• What needs to be done: Return exactly the lines of the records below, starting at the line that contains "Task: Open ลี สาคร's header profile picture" and ending at the line that contains "Task: Click the Kapazität help question mark", with both of those lines kept.

• Record excerpts:
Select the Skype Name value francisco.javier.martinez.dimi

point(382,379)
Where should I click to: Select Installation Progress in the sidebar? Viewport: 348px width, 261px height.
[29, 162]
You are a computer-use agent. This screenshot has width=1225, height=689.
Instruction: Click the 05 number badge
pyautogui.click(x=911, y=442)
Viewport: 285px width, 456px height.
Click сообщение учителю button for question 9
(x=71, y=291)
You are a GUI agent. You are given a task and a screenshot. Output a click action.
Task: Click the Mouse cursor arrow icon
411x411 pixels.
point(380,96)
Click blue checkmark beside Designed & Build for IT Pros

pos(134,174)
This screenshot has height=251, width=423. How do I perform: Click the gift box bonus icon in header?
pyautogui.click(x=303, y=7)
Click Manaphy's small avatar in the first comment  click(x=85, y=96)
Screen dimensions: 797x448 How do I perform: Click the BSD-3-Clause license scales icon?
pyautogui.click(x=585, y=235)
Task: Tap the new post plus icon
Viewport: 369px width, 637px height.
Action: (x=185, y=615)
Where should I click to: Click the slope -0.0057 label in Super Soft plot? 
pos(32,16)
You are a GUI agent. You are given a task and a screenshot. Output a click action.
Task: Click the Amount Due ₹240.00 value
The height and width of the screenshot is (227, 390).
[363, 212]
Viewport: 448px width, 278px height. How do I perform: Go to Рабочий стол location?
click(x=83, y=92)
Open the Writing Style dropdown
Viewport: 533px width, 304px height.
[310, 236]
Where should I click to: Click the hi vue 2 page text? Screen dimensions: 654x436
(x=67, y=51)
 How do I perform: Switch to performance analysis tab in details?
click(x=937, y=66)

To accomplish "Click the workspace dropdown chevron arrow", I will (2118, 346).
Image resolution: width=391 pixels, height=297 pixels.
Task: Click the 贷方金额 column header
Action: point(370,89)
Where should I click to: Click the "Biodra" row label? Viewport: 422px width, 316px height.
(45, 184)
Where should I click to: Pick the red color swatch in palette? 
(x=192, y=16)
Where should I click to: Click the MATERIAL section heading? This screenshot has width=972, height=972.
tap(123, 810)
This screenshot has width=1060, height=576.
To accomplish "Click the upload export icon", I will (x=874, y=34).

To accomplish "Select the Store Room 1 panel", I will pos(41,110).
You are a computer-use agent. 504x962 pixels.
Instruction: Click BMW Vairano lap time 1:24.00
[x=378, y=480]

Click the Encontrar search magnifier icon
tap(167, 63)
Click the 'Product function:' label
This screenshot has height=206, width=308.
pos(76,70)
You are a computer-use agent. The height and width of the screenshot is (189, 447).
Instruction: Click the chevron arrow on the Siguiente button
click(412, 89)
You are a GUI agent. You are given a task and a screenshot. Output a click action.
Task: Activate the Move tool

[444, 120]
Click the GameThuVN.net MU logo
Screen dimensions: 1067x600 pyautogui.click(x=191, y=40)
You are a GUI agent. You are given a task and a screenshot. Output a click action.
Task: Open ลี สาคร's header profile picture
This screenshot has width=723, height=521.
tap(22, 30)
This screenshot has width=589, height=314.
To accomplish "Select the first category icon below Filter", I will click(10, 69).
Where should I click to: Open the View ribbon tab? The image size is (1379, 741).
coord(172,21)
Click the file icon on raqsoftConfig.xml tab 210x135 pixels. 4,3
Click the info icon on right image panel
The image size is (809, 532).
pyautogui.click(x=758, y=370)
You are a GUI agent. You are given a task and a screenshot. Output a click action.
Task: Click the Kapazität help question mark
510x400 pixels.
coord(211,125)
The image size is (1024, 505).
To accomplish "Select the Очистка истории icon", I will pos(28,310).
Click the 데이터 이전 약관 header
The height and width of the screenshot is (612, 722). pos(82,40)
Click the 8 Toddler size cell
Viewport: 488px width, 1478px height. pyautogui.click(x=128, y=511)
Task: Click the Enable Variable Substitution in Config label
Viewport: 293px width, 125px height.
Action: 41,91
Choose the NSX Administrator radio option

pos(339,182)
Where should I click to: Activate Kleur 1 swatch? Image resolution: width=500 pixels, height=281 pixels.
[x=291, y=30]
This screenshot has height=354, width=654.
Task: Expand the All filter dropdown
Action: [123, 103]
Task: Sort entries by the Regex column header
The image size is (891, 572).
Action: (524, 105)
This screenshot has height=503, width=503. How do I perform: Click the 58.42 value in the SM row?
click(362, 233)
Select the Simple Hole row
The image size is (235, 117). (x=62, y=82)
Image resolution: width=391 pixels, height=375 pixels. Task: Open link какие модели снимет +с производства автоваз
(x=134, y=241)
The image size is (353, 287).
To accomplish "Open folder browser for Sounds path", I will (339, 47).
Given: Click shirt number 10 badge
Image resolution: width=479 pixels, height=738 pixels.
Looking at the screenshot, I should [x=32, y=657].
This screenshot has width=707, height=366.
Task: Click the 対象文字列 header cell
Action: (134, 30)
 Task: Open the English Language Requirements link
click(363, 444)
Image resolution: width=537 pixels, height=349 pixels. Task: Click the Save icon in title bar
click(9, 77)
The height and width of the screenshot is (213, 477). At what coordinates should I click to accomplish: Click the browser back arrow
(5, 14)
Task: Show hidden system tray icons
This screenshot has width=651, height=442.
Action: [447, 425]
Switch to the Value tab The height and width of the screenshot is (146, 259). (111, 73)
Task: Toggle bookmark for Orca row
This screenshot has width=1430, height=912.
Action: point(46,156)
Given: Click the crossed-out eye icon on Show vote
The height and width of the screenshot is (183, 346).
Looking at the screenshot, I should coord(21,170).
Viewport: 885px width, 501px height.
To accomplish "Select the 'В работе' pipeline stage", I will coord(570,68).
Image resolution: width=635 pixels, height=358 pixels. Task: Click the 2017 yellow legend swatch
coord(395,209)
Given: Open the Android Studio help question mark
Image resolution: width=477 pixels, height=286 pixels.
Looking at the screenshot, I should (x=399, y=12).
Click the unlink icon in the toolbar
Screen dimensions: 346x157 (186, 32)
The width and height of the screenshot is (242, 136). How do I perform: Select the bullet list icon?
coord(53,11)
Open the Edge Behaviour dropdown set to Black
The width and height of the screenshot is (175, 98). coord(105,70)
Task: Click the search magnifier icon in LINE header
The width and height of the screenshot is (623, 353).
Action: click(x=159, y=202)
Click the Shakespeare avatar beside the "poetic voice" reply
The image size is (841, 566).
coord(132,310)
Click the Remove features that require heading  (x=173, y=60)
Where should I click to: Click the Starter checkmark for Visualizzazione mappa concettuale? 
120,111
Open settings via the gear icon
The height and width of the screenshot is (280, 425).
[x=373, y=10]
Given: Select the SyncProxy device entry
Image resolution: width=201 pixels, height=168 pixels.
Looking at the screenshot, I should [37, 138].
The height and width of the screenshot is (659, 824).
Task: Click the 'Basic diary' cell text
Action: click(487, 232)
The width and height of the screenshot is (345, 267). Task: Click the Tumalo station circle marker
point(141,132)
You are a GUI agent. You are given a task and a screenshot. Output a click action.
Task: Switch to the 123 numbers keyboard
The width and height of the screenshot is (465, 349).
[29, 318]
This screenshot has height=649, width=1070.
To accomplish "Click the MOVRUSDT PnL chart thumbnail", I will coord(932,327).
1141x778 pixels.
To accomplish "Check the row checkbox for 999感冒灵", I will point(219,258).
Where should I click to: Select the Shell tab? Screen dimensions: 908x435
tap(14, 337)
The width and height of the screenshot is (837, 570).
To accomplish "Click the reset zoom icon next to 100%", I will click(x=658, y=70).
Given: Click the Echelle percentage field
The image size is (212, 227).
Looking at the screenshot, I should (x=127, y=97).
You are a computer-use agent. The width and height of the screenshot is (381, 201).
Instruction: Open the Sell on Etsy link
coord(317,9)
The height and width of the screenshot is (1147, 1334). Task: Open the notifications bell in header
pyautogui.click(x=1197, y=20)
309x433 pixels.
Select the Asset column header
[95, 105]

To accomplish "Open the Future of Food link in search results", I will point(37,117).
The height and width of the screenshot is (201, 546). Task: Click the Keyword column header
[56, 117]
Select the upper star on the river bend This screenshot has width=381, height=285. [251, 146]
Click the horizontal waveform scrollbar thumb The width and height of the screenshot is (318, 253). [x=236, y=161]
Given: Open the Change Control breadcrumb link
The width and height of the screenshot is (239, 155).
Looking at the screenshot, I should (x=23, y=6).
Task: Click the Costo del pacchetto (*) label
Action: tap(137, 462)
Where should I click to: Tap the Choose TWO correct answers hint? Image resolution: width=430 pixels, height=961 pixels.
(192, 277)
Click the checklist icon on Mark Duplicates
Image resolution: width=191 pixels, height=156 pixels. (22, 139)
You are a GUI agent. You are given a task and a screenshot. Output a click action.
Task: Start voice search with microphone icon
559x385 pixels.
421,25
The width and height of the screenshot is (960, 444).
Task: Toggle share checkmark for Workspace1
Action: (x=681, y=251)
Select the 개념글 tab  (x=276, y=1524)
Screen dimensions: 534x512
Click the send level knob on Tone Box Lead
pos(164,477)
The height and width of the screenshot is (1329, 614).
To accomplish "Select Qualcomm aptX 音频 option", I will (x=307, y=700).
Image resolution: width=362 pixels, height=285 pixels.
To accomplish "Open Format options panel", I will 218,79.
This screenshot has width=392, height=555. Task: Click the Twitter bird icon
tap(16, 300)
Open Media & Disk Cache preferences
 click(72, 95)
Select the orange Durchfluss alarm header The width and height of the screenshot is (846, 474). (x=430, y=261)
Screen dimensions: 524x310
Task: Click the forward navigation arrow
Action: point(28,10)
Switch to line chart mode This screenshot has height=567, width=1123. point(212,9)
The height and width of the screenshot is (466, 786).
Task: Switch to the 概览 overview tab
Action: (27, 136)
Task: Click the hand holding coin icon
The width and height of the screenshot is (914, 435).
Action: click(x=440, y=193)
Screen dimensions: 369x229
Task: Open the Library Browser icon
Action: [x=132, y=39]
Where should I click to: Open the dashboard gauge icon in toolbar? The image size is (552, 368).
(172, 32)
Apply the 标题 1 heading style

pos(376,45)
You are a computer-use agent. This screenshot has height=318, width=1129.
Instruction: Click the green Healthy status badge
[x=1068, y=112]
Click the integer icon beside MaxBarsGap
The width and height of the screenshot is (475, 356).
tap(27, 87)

• Output for this exercise:
Task: Open ลี สาคร's header profile picture
This screenshot has width=723, height=521.
tap(22, 30)
This screenshot has width=589, height=314.
To accomplish "Select the first category icon below Filter", I will click(10, 69).
Where should I click to: Open the View ribbon tab? The image size is (1379, 741).
coord(172,21)
Click the file icon on raqsoftConfig.xml tab 210x135 pixels. 4,3
Click the info icon on right image panel
The image size is (809, 532).
pyautogui.click(x=758, y=370)
You are a GUI agent. You are given a task and a screenshot. Output a click action.
Task: Click the Kapazität help question mark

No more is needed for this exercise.